*** SOURCE MATERIAL Section Begins ***

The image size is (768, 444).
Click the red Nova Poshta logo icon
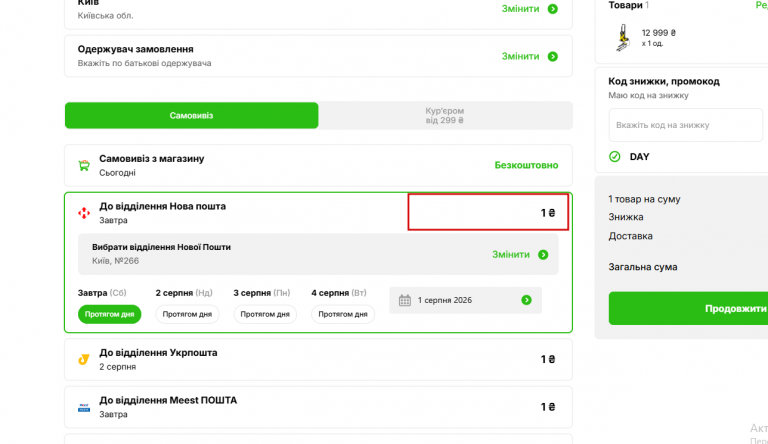pyautogui.click(x=84, y=213)
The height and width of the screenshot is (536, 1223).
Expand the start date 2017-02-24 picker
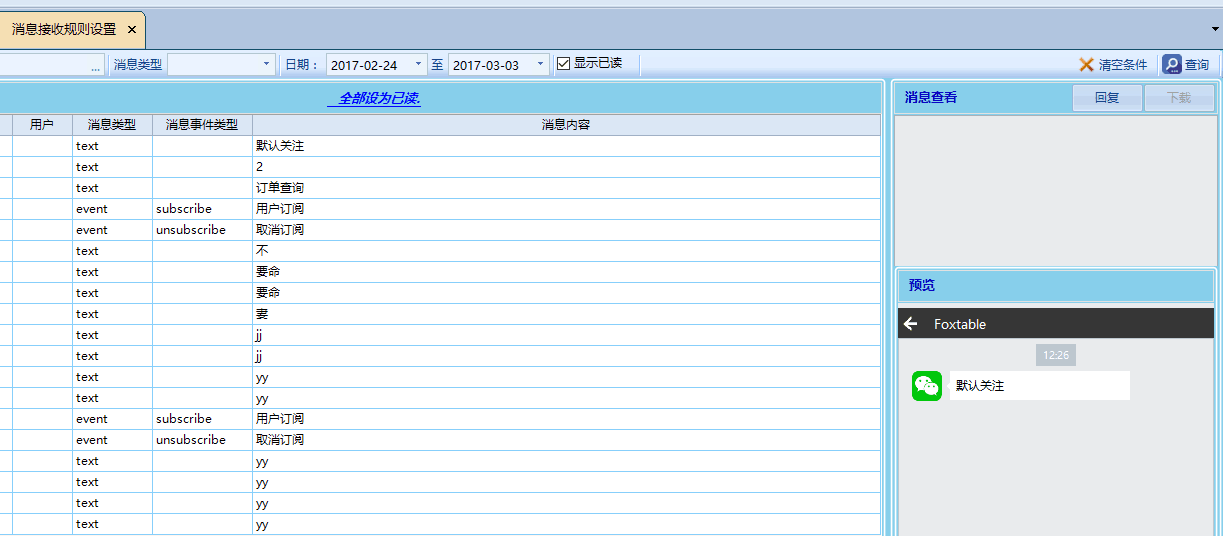(x=418, y=64)
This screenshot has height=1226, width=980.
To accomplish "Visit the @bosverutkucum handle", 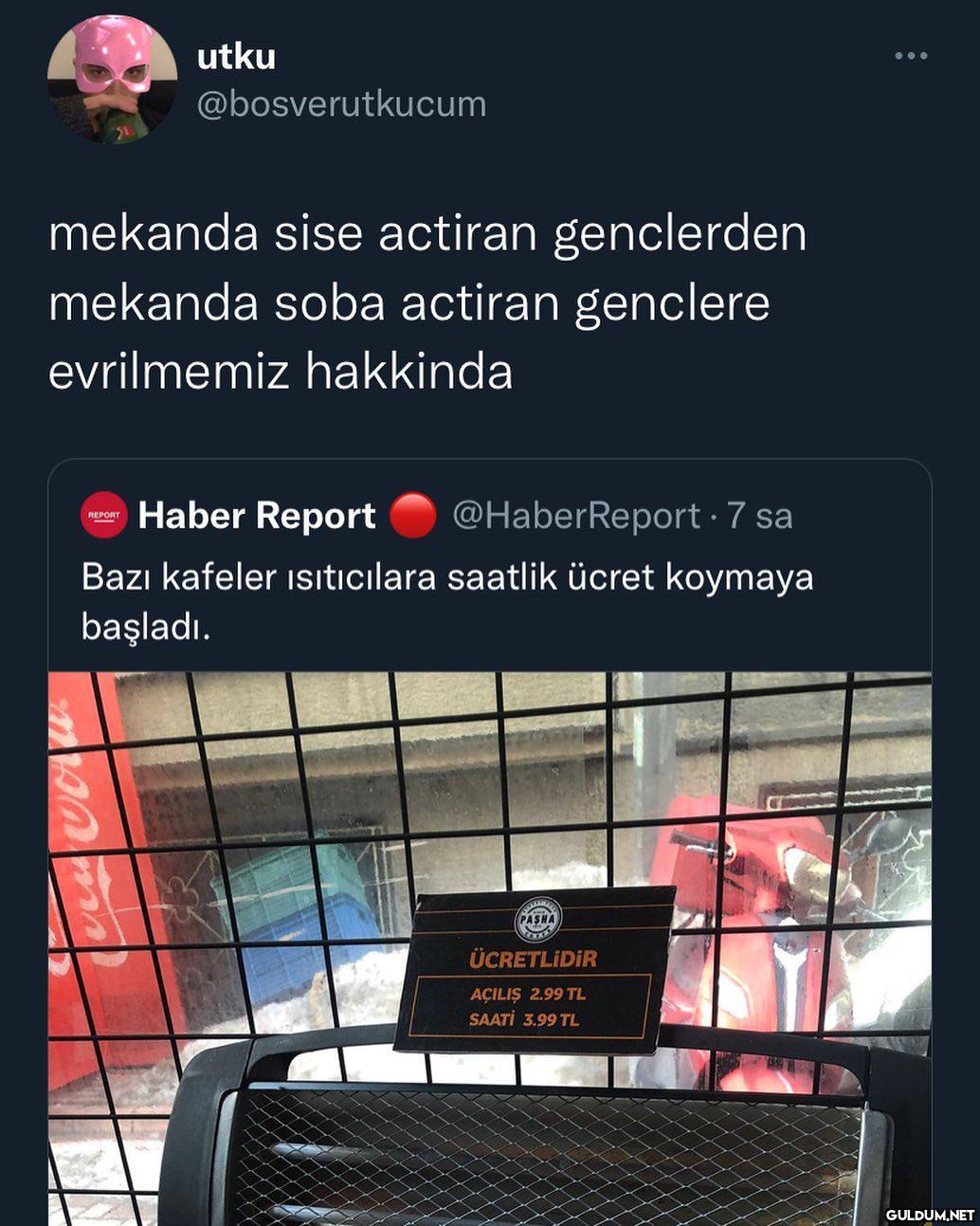I will [341, 103].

*** SOURCE MATERIAL Section Ends ***

## ABOUT THIS EXERCISE
Where a line of the entries above holds the word "height", return that line.

## SOLVED EXERCISE
The height and width of the screenshot is (536, 1223).
This screenshot has height=1226, width=980.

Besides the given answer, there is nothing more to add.